Delve into the history of sushi in Tokyo - Image

Is there anything better than going to a sushi restaurant and enjoying fresh rolls with a side of miso soup? Even if you've found the perfect sushi spot in your city, you'll likely have a new experience when you try authentic sushi in Japan. The Diplomat explained how sushi is one of Japan's national dishes, in addition to ramen noodles and Japanese curry.

Before you pack your bags, book the flight and pay for international travel insurance, learn about sushi's development and discover the best restaurants in Tokyo.

The history of sushi
Sushi got its beginning about 2,500 years ago, according to The Diplomat. The original process involved cleaning and gutting fish, then stuffing them with salt and leaving them to ferment in a barrel for six months. This practice moved from southern China to Japan over time. It became popular with Buddhists around the ninth century, because it fit well with their vegetarian diets, the Public Broadcasting Service explained. During the 16th century, people began fermenting rice in the barrels with the fish.

Sushi took off in modern-day Tokyo when a man named Hanaya Yohei opened a sushi stand where he would sell freshly made rolls. According to PBS, he would add rice vinegar and salt directly to the rice then top it with fresh fish, effectively moving sushi-making away from the fermentation process. More sushi carts opened over time, but many of the operations were moved indoors following the Great Kanto Earthquake. By the 1950s, sushi was almost solely served in Tokyo's restaurants. However, the 1970s brought widespread refrigeration, which allowed sushi to be shipped all over the country, and eventually, the world.

Once sushi spread to the Western world, untraditional ingredients were added to rolls, including mango, cream cheese and imitation crab meat. Sushi like this exists around the world now - rolls made with vegetables, meat, fruit, tofu, fish eggs and more.

Tokyo's top sushi restaurants
Fukuzushi doesn't take reservations, so you may have to wait a bit for the delectable sushi that they serve here. According to CNN, it's been a family-owned restaurant since 1917 and its expansive setup allows you more room than many other sushi bars. You should get a seat at the wooden counter if possible for a front-row view of the master chefs at work. This spot is open for lunch and dinner, Monday through Saturday.

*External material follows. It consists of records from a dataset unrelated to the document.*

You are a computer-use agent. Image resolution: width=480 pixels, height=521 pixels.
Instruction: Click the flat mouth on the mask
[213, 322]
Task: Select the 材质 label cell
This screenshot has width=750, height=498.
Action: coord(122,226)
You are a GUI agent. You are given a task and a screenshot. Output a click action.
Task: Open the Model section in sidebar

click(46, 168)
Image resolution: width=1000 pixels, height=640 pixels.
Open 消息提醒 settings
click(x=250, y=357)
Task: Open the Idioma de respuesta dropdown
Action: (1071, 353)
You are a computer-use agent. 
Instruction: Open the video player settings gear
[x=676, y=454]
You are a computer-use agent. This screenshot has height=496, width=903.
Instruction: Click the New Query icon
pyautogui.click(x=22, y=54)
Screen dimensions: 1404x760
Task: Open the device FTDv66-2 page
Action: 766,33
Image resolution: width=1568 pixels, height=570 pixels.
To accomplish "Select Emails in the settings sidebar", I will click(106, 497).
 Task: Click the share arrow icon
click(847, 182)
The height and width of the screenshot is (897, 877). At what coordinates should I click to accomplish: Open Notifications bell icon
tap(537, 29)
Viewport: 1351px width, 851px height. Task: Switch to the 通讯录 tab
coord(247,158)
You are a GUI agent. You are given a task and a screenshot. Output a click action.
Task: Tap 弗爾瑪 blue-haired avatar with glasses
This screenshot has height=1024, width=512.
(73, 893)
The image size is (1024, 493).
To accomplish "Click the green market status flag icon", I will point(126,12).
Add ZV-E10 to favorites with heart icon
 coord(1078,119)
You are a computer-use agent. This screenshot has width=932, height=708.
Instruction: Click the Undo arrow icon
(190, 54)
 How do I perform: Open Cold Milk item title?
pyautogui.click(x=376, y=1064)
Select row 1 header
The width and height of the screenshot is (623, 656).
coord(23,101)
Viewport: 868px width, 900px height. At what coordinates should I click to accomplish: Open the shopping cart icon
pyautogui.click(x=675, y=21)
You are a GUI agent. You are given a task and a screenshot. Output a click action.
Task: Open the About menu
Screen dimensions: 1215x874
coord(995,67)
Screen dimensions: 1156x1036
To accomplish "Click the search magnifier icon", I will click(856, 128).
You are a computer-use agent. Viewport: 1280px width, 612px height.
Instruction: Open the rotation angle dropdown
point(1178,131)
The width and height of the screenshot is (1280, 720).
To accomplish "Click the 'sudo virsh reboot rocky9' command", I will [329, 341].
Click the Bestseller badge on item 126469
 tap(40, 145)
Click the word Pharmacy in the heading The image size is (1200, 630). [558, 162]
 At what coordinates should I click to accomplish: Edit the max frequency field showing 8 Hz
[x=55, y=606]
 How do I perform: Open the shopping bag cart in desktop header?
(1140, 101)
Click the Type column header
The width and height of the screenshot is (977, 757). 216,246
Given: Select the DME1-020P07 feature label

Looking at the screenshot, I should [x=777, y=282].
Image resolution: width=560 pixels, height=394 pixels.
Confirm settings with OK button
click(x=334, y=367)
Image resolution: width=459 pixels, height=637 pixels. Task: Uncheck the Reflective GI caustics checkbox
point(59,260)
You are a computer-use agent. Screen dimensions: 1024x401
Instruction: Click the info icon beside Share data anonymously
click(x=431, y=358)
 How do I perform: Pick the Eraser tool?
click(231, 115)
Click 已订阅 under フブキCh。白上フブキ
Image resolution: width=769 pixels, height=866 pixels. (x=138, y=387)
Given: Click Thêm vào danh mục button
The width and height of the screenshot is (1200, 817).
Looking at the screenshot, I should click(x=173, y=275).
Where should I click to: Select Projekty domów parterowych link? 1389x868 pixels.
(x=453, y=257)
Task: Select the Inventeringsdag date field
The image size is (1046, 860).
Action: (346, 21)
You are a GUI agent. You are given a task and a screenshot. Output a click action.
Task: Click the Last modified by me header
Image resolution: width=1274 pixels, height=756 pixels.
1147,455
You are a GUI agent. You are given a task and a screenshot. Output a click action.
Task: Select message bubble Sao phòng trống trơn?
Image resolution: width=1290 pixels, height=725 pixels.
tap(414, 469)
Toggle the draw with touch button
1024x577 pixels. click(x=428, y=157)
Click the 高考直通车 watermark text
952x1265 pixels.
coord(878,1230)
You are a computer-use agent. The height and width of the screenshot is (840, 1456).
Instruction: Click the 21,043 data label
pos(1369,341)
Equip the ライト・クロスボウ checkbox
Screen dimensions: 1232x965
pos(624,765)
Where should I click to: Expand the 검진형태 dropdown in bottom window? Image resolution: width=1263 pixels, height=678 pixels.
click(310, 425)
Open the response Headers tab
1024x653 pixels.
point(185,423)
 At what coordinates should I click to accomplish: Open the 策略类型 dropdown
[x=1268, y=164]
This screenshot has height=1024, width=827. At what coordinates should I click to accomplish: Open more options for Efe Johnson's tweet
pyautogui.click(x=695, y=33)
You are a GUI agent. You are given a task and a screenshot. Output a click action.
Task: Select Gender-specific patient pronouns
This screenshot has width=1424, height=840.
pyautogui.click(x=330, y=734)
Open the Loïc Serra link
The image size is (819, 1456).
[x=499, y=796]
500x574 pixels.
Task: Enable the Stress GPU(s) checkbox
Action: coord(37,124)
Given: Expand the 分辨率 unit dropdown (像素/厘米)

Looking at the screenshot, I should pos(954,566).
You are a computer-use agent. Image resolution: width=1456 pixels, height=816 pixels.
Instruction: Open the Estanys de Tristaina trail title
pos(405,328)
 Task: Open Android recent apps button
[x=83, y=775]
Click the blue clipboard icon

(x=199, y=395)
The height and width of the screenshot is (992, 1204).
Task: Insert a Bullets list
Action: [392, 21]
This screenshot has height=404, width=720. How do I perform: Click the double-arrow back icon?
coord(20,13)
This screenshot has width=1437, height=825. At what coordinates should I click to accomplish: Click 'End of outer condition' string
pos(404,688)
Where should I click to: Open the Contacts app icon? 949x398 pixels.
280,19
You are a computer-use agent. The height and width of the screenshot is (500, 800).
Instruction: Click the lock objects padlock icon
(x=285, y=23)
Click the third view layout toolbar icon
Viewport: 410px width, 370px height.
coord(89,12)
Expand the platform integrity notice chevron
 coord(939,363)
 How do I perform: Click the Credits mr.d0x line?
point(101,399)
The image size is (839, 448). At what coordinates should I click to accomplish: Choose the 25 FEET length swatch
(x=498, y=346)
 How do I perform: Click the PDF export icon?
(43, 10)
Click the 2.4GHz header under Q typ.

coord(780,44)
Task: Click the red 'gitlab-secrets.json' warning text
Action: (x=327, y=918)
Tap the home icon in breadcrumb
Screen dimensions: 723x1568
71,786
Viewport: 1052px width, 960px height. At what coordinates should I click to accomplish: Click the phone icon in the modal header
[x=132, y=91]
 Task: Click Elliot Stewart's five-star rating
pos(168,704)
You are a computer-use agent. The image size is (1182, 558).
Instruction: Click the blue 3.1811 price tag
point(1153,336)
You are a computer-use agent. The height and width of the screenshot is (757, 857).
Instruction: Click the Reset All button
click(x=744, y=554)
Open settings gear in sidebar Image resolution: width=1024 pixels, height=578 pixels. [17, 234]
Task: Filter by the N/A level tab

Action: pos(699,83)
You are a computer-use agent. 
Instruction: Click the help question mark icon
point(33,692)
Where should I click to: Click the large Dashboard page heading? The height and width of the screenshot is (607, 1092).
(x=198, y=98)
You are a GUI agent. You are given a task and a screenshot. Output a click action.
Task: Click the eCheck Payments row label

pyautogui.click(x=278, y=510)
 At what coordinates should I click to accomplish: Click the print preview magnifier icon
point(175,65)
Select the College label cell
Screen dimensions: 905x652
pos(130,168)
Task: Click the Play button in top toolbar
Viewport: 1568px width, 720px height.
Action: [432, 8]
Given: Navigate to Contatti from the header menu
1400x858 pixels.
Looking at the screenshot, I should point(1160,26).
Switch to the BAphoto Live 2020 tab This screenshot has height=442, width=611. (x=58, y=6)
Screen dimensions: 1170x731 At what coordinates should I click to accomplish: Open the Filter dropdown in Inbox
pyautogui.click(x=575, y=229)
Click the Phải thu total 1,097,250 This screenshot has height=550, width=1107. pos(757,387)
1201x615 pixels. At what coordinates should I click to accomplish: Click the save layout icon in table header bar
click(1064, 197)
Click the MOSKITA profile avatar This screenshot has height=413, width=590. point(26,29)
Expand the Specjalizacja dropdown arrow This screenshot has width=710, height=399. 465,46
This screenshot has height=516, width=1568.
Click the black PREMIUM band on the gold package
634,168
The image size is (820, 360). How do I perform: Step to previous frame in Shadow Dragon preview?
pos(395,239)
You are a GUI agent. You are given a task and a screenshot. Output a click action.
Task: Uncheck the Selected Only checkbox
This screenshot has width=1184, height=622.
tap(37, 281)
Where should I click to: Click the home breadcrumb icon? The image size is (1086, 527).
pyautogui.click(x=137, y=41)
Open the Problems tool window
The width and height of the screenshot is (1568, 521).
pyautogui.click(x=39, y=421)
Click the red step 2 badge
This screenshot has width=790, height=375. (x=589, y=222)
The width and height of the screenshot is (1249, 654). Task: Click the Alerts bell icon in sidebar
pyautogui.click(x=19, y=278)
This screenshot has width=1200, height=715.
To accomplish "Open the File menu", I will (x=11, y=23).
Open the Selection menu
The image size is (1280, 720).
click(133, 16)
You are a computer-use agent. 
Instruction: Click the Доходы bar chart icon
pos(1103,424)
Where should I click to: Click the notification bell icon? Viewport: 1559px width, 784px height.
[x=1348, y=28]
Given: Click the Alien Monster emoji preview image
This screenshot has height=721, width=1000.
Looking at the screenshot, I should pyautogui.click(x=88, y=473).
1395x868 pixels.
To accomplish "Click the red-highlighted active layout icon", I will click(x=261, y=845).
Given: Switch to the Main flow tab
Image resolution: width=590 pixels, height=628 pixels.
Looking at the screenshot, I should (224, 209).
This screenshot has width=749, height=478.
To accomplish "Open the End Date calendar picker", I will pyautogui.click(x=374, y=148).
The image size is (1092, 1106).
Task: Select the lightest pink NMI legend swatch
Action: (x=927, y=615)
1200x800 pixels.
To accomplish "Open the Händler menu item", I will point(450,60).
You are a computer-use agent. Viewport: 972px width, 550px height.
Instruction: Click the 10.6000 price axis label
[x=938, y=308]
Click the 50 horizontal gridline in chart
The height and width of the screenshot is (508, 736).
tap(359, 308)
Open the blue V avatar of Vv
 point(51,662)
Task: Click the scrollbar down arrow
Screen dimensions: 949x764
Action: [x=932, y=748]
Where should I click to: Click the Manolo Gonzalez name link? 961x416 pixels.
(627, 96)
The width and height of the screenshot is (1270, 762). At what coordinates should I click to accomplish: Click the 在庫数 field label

Hantei is a top choice on Lonely Planet and highly recommended on TripAdvisor. People who've visited this restaurant before praised its traditional decor, pleasant ambience and friendly staff. There's an English menu and some waitresses who speak English, so you won't feel lost at Hantei. The restaurant is a short walk from Ueno Park and the Zoo, in an old wooden building. When it comes to food, Hantei is known for its meat skewers and side dishes, in addition to sushi rolls. Drop by Hantei for lunch or dinner on Tuesday through Sunday for your own taste, but consider making reservations first.

Sushi Iwa has a slew of positive reviews on TripAdvisor, with tourists calling the experience "one of the best meals of my life" and "This ... was my best sushi experience so far." One visitor reported that she started and ended a three-week trip in Japan with meals at Sushi Iwa, and found it to be the absolute best. This is another spot where you'll likely be able to find English-speaking staff. Although the dinner menu is a bit pricey, Sushi Iwa is the perfect place to enjoy a lunch special. Don't forget to have hot sake while you're there as well.